To generate an encrypted bitstream, open an implemented design in Vivado IDE. From the main toolbar select Flow > Bitstream Settings to make the Settings dialog box appear. At the top of the dialog box, click Configure Additional Bitstream Settings.

Figure 1. UltraScale and UltraScale+ Configure Additional Bitstream Settings

This brings up the Edit Device Properties dialog box. Select Encryption in the left-hand pane.

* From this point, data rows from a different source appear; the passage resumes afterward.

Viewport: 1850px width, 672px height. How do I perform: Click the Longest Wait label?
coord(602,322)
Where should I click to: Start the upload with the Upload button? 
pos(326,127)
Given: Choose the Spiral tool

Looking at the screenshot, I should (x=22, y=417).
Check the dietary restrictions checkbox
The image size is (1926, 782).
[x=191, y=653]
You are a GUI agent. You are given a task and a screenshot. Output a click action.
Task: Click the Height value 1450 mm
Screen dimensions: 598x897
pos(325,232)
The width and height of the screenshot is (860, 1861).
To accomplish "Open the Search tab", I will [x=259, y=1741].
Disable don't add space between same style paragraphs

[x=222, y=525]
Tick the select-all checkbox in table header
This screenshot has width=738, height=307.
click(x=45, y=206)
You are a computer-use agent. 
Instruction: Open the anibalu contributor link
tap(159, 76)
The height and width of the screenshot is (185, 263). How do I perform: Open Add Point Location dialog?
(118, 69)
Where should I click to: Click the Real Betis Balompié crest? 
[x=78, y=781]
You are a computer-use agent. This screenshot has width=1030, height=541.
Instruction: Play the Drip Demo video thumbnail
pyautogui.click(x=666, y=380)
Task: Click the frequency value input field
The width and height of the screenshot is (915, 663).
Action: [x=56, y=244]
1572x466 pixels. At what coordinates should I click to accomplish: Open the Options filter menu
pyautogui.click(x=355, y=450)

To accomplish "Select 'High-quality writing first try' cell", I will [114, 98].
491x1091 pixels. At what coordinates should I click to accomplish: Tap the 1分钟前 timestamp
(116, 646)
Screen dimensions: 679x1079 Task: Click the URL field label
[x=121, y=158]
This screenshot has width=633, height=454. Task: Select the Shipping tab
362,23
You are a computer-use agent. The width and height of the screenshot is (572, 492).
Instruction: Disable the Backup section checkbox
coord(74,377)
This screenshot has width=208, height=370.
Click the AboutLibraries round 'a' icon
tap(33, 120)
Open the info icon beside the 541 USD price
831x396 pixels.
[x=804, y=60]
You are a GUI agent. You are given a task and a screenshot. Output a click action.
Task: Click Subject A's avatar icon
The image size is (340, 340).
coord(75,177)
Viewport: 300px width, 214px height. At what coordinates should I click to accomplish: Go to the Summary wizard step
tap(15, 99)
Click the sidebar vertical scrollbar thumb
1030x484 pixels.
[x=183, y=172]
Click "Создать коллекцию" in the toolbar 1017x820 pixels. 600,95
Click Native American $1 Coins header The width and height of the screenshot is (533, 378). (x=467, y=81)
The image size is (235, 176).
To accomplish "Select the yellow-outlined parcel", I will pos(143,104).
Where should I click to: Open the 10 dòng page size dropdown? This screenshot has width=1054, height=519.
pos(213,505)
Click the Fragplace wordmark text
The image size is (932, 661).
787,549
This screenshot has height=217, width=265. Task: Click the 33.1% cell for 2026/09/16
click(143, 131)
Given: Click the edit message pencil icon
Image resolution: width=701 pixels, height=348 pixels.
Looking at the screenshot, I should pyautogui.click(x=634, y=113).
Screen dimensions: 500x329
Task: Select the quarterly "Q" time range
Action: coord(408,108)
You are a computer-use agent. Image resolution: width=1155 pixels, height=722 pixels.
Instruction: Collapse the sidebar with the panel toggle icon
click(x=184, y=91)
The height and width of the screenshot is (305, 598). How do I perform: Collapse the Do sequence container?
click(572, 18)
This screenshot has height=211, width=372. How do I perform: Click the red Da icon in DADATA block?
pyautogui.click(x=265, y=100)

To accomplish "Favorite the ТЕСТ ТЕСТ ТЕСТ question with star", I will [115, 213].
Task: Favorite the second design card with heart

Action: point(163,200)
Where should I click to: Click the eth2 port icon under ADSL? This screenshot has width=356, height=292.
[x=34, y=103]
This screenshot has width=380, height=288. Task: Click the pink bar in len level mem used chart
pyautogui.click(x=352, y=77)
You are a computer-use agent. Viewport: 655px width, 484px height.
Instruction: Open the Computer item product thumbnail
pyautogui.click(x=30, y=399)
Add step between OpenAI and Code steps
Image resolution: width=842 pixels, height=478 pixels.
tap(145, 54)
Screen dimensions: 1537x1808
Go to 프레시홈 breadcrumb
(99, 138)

Figure 2. UltraScale Configure Encryption Settings

In the Edit Device Properties dialog box, specify the Encryption Settings and Key Settings as follows.

Encryption Settings

  • Set Enable Bitstream Encryption to YES.
  • Set Select location of encryption key to either BBRAM or EFUSE.
    • The key location is embedded in the encrypted bitstream.
    • When the encrypted bitstream is downloaded to the device, it instructs the FPGA to use the key loaded into the BBR or the eFUSE key register to decrypt the encrypted bitstream.

Key Settings

  • Specify the Starting AES encryption key (key0) to use when encrypting the bitstream. You can use up to 64 hex characters to specify the 256-bit key.
    • The key is written to a file with an .nky file extension. Use this file when loading the key into the BBR or when programming the key into the eFUSE key register.
    Note: This value is stored in the current project constraints file unless an input encryption file is specified. To avoid storing this value in the constraints file, specify the input encryption file.
  • Specify Input encryption file: Specify an existing .nky file to obtain the encryption key settings. This field is optional and can be omitted if specifying the AES, HMAC, and CBC manually.
  • Specify the Starting AES initial vector (IV0) value. Select initialization vector for the first key.
    Note: Each key needs a separate initialization vector value that can be supplied through the input encryption file.
    Note: This value is stored in the current project constraints file. To avoid storing this value in the constraints file, specify the input encryption file.
  • Specify the Starting obfuscate initial vector (Obfuscate IV0) value. Select the initialization vector for the obfuscated key.
    Note: This value is stored in the current project constraints file. To avoid storing this value in the constraints file, specify the input encryption file.

Key Rolling Settings

  • Specify if a debug file to report all the keys generated in KDF mode should be generated.
  • Specify Fixed Input Data for KDF key rolling. This is an optional 60 byte fixed input value, specified as a 120-digit hexadecimal value. This 60-Byte input along with the 4-Byte counter serves as the 64 byte input to the KDF pseudo-random fixed input value via RAND_bytes.
  • Specify Seed for KDF Key rolling. This is an optional 32 byte seed value for the KDF, specified as a 64 digit hexadecimal value.
  • Specify Number of encryption blocks per key and Number of frames per AES-256 key. The number of encryption blocks and frames are used to specify how many sections a bitstream is broken into with distinct keys.

For authentication settings select Authentication in the left-hand pane

Figure 3. Edit Device Properties - Authentication

In the Edit Device Properties-Authentication dialog box, specify the encryption and key settings as follows:

Authentication Settings

  • Set Enable Bitstream Authentication to YES.
  • Specify the Input file containing RSA Private Key.
  • Provide an RSA private key file after specifying the encryption and authentication settings, Click OK to apply the settings to the project. Re-run Implementation and regenerate the bitstream file. Upon successful completion of the write_bitstream operation, the generated .nky encryption key file appears in the same directory as the encrypted bitstream file.

You can protect IP in bitstreams by encrypting the bitstreams with a 256-bit Advanced Encryption Standard (AES) key and downloading the bitstreams to run only on authorized FPGAs. Do this by programming the 256-bit key into the BBR register of the authorized FPGAs before downloading the encrypted bitstream.